Outside the halls of Congress, opposition to the new rule has remained strong. The vast majority of the thousands of public comments received in 2018 about the then-proposed change were negative. In 2019, a diverse group of more than a hundred religious, gun violence and domestic violence prevention, human rights, education, arms control and peace organizations issued a letter opposing the rule change. Letters have continued in the interim, with a coalition of more than 85 gun violence prevent groups calling for the now-enacted rule to be reversed amongst their comprehensive November recommendations to the incoming administration.

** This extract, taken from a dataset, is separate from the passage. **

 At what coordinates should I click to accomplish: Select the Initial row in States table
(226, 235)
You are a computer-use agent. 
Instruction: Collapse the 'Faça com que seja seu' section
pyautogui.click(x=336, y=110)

Inside Congress, putting items back on the USML would not require any new resolutions. Congress would be regaining oversight, not losing it. And, in 2019, the House’s National Defense Authorization Act called for keeping the original rule in place — a show of support.

In sum, the president can do this on his own and has plenty of allies.

The reasons for acting are compelling.

The semi-automatic and many of the other weapons in question are precisely the same ones at the heart of too many mass shootings and community tragedies in the United States. With a president who has said that there is “no longer a bright line between foreign and domestic policy,” it is a striking disconnect between making it easier to sell these weapons abroad while trying to deal with their harm at home. (In fact, they remain on the USML Import List when they are sold into the United States.)

The rule change, announced to fanfare by the gun lobby just in time for the 2020 Shooting, Hunting, Outdoor Trade Show and Conference (SHOT) and Commerce Department-led training on how to increase sales, appears to be feeding an export boom. Census trade data compiled by analyst John Lindsay-Poland comparing the last six months of 2019 with the final six months of 2020, when the impacts of the new rule could be most apparent, show that international sales of semi-automatic pistols from the U.S. jumped by 124 percent. A short list of recipient countries of concern for those weapons and handguns include Thailand (recently rated “not free”); MexicoBrazil and the Philippines (where gun violence runs rampant, at times perpetrated or fed by government actions); and Saudi Arabia (where serious human rights concerns abound).

These are countries where we should be expressing more care. Returning export authority for these weapons to the DOS, where human rights concerns can be better accounted for and where Congress would again receive notifications, is a critical step. But alone, that is not sufficient. As a DOS inspector general audit in 2019 uncovered, there are significant concerns about how licensing is managed internally. Today, the DOS remains a partner in the interagency review process, drawing into question the wisdom of many of their decisions before and after the shift to the DOC. Due to the Trump-era hollowing out, Biden needs also to sufficiently fund the DOS’s capacities and make sure it better prioritizes human rights concerns.

The advice I gave in testimony to Congress nearly two years ago remains the same, but is now more urgent. “We must be mindful that we are not talking about benign trade commodities, but rather the types of killing machines that are arguably the ones most responsible for death and injury in conflict worldwide. Export of small arms deserve[s] the highest level of oversight and attention from the executive branch and the Congress.”

Biden can and should take the first critical step by returning firearms to the USML under the DOS oversight.

Jeff Abramson is a senior fellow for conventional arms control and transfers at the Arms Control Association.